## PROMPT A:
In the passage on post-stratification with the otter data, do these statements agree with it: (i) the otter data were collected using simple random sampling; (ii) the data frame given as the population argument must contain the exact names of the strata; (iii) the standard errors from the post-stratified design match those from the stratified random sampling design? For each, answer yes or no and quote the words that decide it.
## PROMPT B:
Carry on the passage on post-stratification with the otter data from the point where it stops.
Begin PASSAGE TO READ
The survey data in the otter
data frame were collected using a stratified random sampling design, so an analysis using post-stratification would not be consistent with the design. However we can use these data to illustrate how to do post-stratification with the survey
package if we pretend that the data were collected using simple random sampling. First we need to re-specify the design as a simple random sampling design.
otters$N <- 237
mydesign <- svydesign(id = ~1, data = otters, fpc = ~N)
The otter
data can then be post-stratified as follows.
habitat.freq <- data.frame(habitat = c("cliffs", "agricultural", "peat", "non-peat"),
Freq = c(89, 61, 40, 47))
mydesign <- postStratify(design = mydesign, strata = ~habitat, population = habitat.freq)
The population
argument is a data frame, created earlier as habitat.freq
. This data frame must contain (a) the exact names of the strata and (b) the total number of sampling units (Freq
) in each stratum (i.e., \(N_1, N_2, \dots, N_4\)). Now functions such as svymean
and svytotal
can be applied to the post-stratified design.
svymean(~holts, design = mydesign)
mean SE
holts 4.1549 0.3256
svytotal(~holts, design = mydesign)
total SE
holts 984.71 77.162
Note that the estimates are the same as those obtained when the design was specified as a stratified random sampling design. The standard errors, however, are different because the (estimated) variance of the estimators is different for post-stratification than for stratified random sampling.
Recall that with simple random sampling the weights in the estimator for \(\tau\), \[
\hat{\tau} = \sum_{i=1}^n w_i y_i,
\] are \(w_i = N/n\), which is \(w_i = 237/82 \approx 2.89\) for all observations. You can verify this if you use the command weights(mydesign)
End PASSAGE TO READ
Begin STORED RECORDS
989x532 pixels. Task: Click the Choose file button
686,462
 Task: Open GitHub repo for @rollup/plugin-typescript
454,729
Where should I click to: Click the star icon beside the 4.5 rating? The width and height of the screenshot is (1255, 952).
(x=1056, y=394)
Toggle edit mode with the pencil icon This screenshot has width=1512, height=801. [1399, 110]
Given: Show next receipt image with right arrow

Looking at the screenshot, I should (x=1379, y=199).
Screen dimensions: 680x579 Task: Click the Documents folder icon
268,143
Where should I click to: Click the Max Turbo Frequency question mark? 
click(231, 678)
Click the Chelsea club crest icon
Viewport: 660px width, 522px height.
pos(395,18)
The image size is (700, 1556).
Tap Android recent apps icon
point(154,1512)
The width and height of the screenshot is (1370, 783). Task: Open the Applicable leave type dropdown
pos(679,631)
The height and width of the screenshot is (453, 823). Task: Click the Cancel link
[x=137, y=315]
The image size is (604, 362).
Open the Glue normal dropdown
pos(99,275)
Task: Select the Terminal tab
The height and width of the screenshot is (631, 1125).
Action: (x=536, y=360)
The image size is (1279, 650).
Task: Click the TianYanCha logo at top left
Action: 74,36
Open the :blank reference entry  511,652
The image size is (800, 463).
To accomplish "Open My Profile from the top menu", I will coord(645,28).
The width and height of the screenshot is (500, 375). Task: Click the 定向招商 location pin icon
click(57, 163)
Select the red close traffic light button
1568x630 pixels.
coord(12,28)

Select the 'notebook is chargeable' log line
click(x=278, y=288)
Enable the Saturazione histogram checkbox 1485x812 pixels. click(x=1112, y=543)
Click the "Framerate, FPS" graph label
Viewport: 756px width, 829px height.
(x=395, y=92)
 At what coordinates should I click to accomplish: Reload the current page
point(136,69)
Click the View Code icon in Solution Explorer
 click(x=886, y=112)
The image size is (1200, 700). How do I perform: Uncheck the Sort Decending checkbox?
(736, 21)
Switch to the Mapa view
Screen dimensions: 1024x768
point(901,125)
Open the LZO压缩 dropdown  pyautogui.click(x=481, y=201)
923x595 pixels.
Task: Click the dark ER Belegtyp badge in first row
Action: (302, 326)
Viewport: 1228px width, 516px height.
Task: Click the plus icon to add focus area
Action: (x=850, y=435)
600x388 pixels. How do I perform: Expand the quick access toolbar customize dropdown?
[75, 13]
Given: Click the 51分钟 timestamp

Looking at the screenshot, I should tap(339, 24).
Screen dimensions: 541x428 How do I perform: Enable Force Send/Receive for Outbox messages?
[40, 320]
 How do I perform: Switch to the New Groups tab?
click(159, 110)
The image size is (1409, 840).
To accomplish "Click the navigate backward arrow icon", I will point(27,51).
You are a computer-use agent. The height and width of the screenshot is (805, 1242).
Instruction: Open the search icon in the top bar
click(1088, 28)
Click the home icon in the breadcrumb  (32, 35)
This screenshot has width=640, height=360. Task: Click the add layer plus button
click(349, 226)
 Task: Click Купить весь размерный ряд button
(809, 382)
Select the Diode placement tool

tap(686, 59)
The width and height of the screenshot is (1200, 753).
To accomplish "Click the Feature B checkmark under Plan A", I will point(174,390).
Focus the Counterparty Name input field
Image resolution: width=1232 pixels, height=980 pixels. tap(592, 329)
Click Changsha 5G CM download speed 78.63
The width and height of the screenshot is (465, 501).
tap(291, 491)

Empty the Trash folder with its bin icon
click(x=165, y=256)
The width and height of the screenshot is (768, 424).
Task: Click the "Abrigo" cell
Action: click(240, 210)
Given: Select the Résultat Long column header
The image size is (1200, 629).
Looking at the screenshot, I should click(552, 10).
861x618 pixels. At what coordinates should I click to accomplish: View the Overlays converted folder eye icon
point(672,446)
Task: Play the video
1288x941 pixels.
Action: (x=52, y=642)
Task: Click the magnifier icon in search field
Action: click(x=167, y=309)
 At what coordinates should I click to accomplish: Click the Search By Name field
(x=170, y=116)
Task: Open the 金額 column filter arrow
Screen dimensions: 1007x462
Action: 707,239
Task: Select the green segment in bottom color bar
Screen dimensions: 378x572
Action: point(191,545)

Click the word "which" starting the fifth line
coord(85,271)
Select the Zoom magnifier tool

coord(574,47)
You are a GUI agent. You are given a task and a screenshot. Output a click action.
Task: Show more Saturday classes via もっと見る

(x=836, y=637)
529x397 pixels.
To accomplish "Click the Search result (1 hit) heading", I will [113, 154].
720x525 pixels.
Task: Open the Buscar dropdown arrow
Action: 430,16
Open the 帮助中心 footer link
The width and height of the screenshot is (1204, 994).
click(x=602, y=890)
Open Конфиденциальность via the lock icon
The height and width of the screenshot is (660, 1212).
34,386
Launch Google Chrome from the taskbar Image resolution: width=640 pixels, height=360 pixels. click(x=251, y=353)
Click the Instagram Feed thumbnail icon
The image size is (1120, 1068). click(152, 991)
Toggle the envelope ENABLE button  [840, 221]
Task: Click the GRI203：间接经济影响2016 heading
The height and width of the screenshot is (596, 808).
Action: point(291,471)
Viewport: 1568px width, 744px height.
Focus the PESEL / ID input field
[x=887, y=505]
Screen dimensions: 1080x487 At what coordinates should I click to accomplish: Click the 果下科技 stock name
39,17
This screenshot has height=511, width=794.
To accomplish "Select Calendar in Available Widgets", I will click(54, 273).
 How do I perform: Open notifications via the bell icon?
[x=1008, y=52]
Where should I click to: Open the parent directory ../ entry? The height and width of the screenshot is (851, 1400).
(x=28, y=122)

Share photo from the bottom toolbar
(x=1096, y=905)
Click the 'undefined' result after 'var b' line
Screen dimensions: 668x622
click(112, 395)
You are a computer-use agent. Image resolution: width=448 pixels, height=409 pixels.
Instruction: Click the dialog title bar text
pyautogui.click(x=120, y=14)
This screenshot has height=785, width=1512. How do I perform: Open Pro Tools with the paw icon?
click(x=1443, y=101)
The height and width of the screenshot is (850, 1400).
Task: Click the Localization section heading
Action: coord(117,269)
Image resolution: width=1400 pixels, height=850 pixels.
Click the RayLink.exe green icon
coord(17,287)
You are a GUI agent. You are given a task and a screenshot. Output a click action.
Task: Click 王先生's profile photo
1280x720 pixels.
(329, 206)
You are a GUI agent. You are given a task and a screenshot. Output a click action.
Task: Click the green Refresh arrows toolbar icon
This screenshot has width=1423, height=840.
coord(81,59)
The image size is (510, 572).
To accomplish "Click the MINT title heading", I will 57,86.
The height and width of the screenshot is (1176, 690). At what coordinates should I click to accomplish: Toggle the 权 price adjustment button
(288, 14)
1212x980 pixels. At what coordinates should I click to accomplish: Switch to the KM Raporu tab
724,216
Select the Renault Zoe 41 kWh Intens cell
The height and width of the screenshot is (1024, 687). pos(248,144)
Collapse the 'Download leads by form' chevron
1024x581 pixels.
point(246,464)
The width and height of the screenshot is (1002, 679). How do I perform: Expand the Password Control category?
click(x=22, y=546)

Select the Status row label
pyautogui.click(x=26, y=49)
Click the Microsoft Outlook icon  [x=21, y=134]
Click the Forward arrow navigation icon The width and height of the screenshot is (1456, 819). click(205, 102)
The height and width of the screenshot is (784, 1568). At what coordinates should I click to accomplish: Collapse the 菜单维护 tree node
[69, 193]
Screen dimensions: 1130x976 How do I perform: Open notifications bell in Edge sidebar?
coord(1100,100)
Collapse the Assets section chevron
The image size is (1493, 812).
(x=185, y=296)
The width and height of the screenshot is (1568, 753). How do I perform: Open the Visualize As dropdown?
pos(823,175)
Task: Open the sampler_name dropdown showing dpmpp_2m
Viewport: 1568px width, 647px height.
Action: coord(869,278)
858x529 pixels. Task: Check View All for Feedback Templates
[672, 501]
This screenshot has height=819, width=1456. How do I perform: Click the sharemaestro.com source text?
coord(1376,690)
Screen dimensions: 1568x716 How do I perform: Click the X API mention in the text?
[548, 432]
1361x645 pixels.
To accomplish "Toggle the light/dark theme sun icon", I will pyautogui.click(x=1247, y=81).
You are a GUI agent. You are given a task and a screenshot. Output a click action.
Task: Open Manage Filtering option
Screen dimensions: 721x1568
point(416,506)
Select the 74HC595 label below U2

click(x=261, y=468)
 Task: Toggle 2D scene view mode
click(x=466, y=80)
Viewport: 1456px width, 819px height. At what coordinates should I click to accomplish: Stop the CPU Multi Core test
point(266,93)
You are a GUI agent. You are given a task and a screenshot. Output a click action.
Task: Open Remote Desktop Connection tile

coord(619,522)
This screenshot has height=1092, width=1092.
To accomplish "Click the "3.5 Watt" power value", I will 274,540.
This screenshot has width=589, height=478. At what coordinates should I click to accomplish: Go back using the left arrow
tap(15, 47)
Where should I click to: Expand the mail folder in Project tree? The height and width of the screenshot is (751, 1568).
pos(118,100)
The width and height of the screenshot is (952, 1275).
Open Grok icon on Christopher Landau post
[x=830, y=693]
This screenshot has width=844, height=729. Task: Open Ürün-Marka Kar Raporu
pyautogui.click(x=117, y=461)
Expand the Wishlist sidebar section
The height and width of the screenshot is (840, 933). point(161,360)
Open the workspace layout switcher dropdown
End STORED RECORDS
## FINAL RESULT A:
(i) No: "were collected using a stratified random sampling design"
(ii) Yes: "This data frame must contain (a) the exact names of the strata"
(iii) No: "The standard errors, however, are different"

## FINAL RESULT B:
before applying the post-stratification. Also you can verify that the weights sum to \(N=237\) with the command sum(weights(mydesign))
, again before applying the post-stratification. However before post-stratification the sums of the weights for the observations from each startum do not match the known values of \(N_1\), \(N_2\), \(N_3\), and \(N_4\).
mydesign <- svydesign(id = ~1, data = otters, fpc = ~N)
tapply(weights(mydesign), otters$habitat, sum)
cliffs agricultural peat non-peat
54.91463 57.80488 63.58537 60.69512
Now observe what happens after applying post-stratification.
mydesign <- postStratify(design = mydesign, strata = ~habitat, population = habitat.freq)
tapply(weights(mydesign), otters$habitat, sum)
cliffs agricultural peat non-peat
89 61 40 47
You can also see the individual weights as before using the command weights(mydesign)
to confirm that the weights for all the observations within stratum \(k\) are equal to \(N_k/n_k\).
Domain/stratum means and totals can also be estimated from the post-stratified design.3
svyby(~holts, by = ~habitat, design = mydesign, FUN = svymean)
habitat holts se
cliffs cliffs 1.736842 0.4232673
agricultural agricultural 1.750000 0.4634253
peat peat 13.272727 1.2994362
non-peat non-peat 4.095238 0.6841975
svyby(~holts, by = ~habitat, design = mydesign, FUN = svytotal)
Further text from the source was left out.